**What is required**
Write out exactly every line from the one containing "The height and" through the final line of the material below, both included. Pictures are to be skipped.
━━━
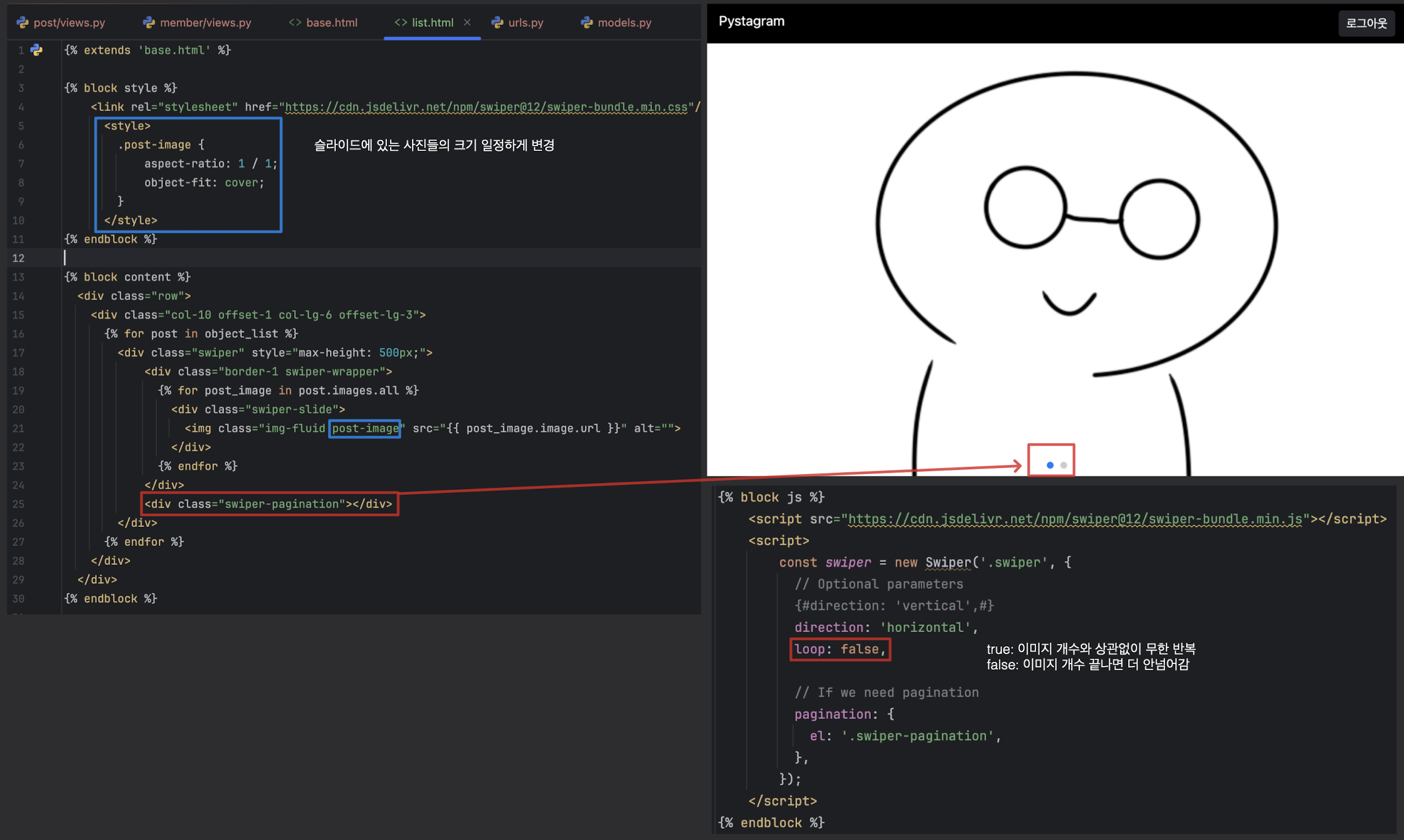Click the Pystagram brand link

(751, 21)
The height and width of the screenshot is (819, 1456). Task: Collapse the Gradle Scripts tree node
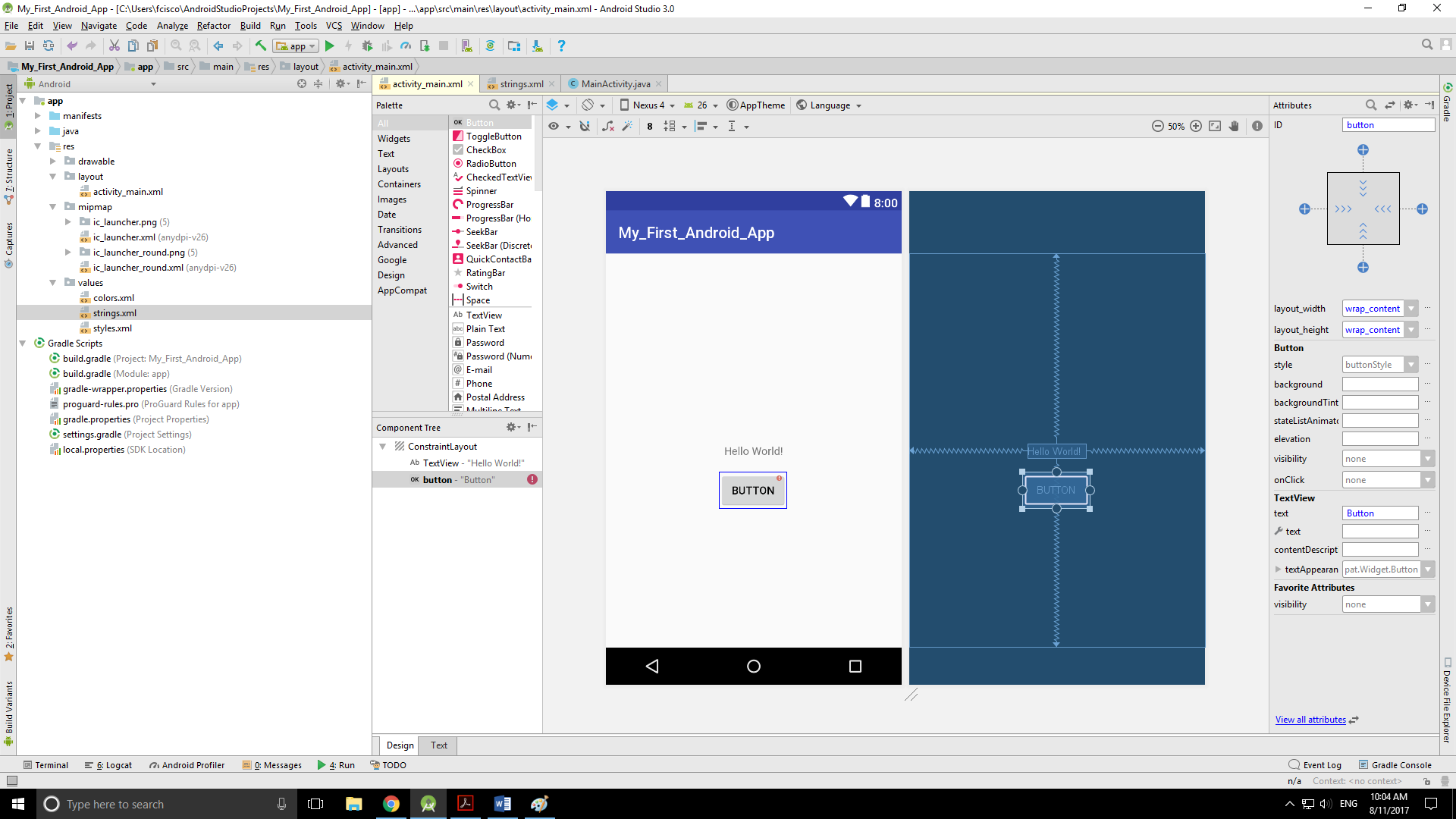click(23, 344)
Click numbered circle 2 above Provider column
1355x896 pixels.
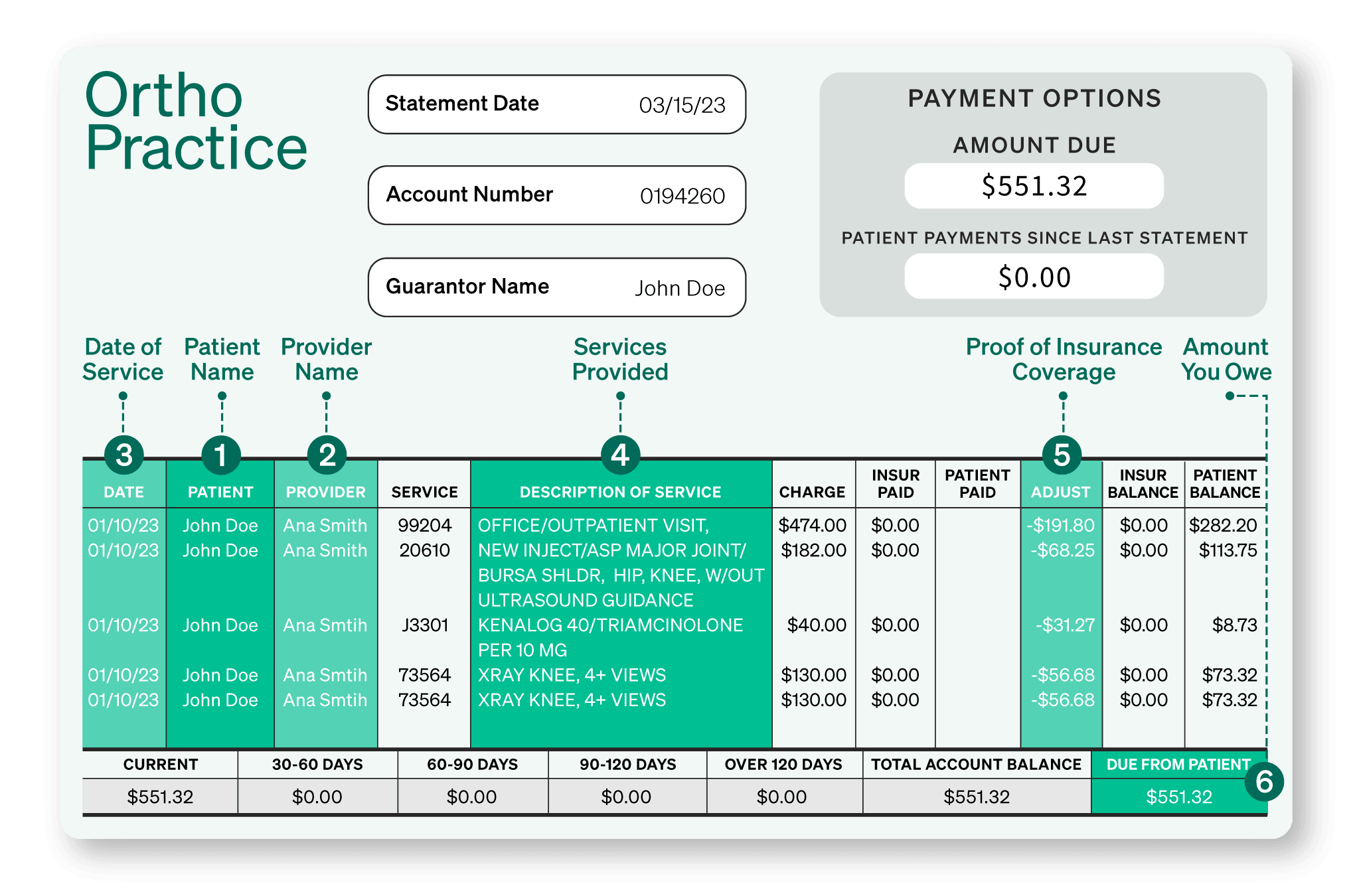pyautogui.click(x=327, y=455)
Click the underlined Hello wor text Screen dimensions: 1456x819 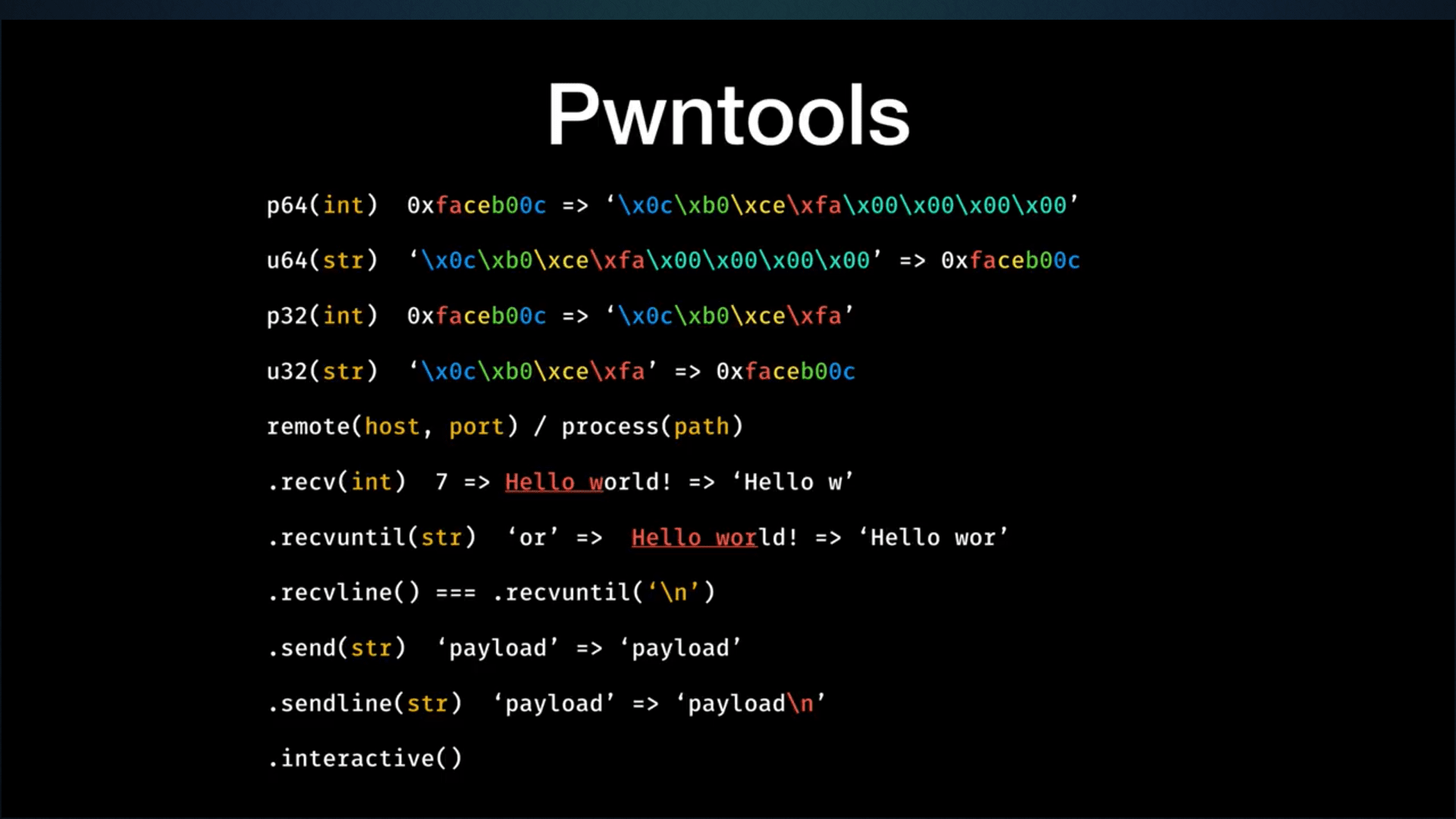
━━━
**Exercise answer**
The height and width of the screenshot is (819, 1456). Task: Collapse the Gradle Scripts tree node
click(23, 344)
Click numbered circle 2 above Provider column
1355x896 pixels.
pyautogui.click(x=327, y=455)
Click the underlined Hello wor text Screen dimensions: 1456x819 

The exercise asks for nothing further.